Determining patch impact on a specific config

Greg KH greg at kroah.com
Wed Aug 17 10:17:19 EDT 2016


On Wed, Aug 17, 2016 at 02:01:28PM +0000, Nicholas Mc Guire wrote:
> On Wed, Aug 17, 2016 at 03:52:16PM +0200, Greg KH wrote:
> > On Wed, Aug 17, 2016 at 03:25:44PM +0200, Greg KH wrote:
> > > On Wed, Aug 17, 2016 at 12:39:39PM +0000, Nicholas Mc Guire wrote:
> > > > 
> > > > Hi !
> > > > 
> > > >  For a given patch I would like to find out if it impacts a
> > > >  given configuration or not. Now of course one could compile the
> > > >  kernel for the configuration prior to the patch, then apply the
> > > >  patch and recompile to find out if there is an impact but I would
> > > >  be looking for some smarter solution. Checking files only 
> > > >  unfortunately will not do it, due to ifdefs and friends so make
> > > >  would detect a change and recompile even if the affeted code 
> > > >  area is actualy dropped by the preprocessor.
> > > > 
> > > >  What Im trying to do is find out is, how many of the e.g. stable
> > > >  fixes of 4.4-4.4.14 would have impacted a given configuration - the
> > > >  whole exercise is intended for some statistical analysis of bugs
> > > >  in linux-stable.
> > 
> > Also, are you going to be analyizing the bugs in the stable trees, or
> > the ones we just happen to fix?
> > 
> > Note, that's not always the same thing :)
> >
> what we have been looking at first is the stable fixes
> for which the bug-commit is known via Fixes: patch. That only
> a first approximation but correlates very good with the
> overall stable fix rates. And from the regression analysis
> of the stable fix rates over versions one then can exstimate the
> residual bugs if one knows the distribution of the bug 
> survival times - which one again can estimate based on the
> bug-fixes that have Fixes: tags. 

That is all relying on the Fixes: tags, which are not used evenly across
the kernel at all.  Heck, there are still major subsystems that NEVER
mark a single patch for the stable trees, let alone adding Fixes: tags.
Same thing goes for most cpu architectures.

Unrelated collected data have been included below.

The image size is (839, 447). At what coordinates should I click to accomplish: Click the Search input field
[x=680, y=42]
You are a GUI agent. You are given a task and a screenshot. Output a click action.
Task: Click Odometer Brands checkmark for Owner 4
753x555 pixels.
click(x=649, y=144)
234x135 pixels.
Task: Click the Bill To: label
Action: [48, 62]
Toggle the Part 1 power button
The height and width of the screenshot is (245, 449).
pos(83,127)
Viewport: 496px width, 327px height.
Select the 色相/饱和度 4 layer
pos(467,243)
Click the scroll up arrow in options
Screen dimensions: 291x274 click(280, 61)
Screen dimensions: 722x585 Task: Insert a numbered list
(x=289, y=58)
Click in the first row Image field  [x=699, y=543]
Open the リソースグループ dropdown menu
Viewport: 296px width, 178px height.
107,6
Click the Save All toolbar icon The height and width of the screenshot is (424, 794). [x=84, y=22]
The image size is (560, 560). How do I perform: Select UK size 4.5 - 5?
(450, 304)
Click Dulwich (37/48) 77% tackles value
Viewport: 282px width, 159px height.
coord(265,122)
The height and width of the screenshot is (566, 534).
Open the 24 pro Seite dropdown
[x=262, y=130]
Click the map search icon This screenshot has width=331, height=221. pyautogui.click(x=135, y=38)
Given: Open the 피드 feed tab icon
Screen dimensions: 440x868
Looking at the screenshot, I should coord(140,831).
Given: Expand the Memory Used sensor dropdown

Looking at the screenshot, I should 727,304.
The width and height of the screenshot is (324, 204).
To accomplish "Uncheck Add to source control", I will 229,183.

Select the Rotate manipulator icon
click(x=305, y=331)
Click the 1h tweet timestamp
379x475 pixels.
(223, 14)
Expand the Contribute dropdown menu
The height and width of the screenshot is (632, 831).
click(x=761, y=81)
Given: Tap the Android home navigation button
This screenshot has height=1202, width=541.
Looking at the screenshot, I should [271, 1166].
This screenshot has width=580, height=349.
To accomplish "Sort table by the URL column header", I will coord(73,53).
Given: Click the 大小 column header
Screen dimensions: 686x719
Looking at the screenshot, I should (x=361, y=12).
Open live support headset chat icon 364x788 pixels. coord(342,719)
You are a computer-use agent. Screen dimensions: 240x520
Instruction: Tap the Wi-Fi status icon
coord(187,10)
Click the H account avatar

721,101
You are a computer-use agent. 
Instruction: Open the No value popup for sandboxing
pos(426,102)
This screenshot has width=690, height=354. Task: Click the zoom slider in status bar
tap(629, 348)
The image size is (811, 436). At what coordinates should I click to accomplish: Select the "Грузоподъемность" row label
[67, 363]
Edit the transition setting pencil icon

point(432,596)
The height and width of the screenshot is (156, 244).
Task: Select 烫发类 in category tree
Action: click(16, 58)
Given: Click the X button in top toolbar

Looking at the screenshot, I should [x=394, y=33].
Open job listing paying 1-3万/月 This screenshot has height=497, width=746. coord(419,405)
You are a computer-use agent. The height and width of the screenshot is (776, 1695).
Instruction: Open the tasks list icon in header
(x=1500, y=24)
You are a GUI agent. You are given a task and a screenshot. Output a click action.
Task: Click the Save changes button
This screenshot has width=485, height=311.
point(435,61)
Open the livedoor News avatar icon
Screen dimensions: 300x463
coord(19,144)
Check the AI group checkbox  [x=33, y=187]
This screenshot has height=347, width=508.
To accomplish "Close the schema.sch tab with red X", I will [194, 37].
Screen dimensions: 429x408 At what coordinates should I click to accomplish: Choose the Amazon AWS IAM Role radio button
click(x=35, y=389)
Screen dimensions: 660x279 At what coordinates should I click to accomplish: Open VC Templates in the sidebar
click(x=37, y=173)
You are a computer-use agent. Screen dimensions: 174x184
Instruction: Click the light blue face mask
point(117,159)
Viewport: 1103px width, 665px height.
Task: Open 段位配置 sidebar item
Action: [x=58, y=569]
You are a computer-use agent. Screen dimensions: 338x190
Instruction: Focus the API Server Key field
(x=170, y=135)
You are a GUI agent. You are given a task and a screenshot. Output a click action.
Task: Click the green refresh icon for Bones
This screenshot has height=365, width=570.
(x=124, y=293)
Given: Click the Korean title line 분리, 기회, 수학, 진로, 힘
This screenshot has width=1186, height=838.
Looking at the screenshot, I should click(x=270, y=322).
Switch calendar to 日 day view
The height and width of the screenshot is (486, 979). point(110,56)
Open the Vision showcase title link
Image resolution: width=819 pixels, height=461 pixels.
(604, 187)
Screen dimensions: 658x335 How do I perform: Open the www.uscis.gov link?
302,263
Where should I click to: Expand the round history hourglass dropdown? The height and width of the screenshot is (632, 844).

So be careful about what you are trying to measure, it might just be not
what you are assuming it is...

Also note that LWN.net already published an article based on the fixes:
tags and tracking that in stable releases.

> I dont know yet how robust these models will be at the end
> but from what we have until now I do think we can come up
> with quite sound predictions for the residual faults in the
> kernel.

Based on what I know about how stable patches are picked and applied, I
think you will find it is totally incorrect.  But hey, what do I know?
:)

> Some early results where presented at ALS in Japan on July 14th
> but this still needs quite a bit of work.

Have a pointer to that presentation?